=== PROBLEM REQUIREMENTS ===
Please answer from the Kudu mailing-list thread below: instead of the Kudu table's actual name, what does Boris say Impala appears to keep a reference to?

Start of SOURCE EXCERPT

You are viewing a plain text version of this content. The canonical link for it is here.
Posted to user@kudu.apache.org by Boris Tyukin <bo...@boristyukin.com> on 2018/07/25 19:56:10 UTC

Re: swap data in Kudu table

Hi guys,

thanks again for your help!  I just blogged about this
https://boristyukin.com/how-to-hot-swap-apache-kudu-tables-with-apache-impala/

BTW I did not have to invalidate or refresh metadata - it just worked with
 ALTER TABLE TBLPROPERTIES idea. We have one Kudu master on our dev cluster
so not sure if it is because of that but Impala/Kudu docs also do not
mention anything about metadata refresh.  Looks like Impala is keeping a
reference to uuid of the Kudu table not its actual name.

One thing I am still puzzled is how Impala was able to finish my
long-running SELECT statement, that I had kicked off right before the swap.
I did not get any error messages and I could clearly see that Kudu tables
were getting renamed and dropped, while the query was still running in a
different session and completed 10 seconds after the swap. This is still a
mystery to me. The only explanation I have is that data was already in
Impala daemons memory and did not need Kudu tables at that point.

Boris



On Fri, Feb 23, 2018 at 5:13 PM Boris Tyukin <bo...@boristyukin.com> wrote:

> you are guys are awesome, thanks!
>
> Todd, I like ALTER TABLE TBLPROPERTIES idea - will test it next week.
> Views might work as well but for a number of reasons want to keep it as my
> last resort :)
>
> On Fri, Feb 23, 2018 at 4:32 PM, Todd Lipcon <to...@cloudera.com> wrote:
>
>> A couple other ideas from the Impala side:
>>
>> - could you use a view and alter the view to point to a different table?
>> Then all readers would be pointed at the view, and security permissions
>> could be on that view rather than the underlying tables?
>>
>> - I think if you use an external table in Impala you could use an ALTER
>> TABLE TBLPROPERTIES ... statement to change kudu.table_name to point to a
>> different table. Then issue a 'refresh' on the impalads so that they load
>> the new metadata. Subsequent queries would hit the new underlying Kudu
>> table, but permissions and stats would be unchanged.

End of SOURCE EXCERPT
Start of DATA PROVIDED

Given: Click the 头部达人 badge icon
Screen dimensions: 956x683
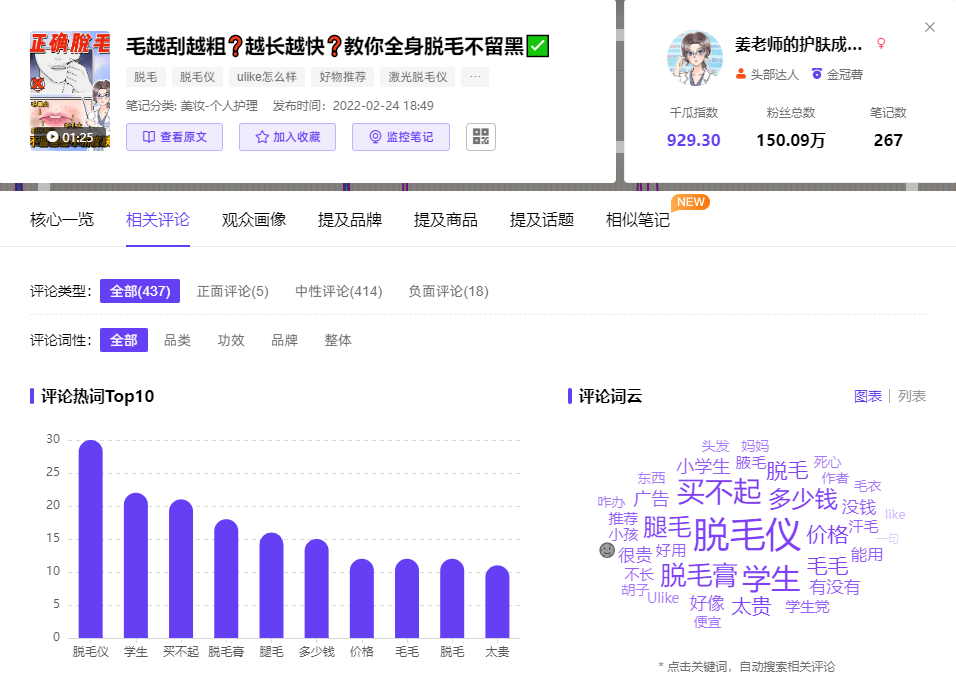Looking at the screenshot, I should coord(741,74).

End of DATA PROVIDED

=== RESPONSE TO THE EXERCISE ===
The uuid of the Kudu table.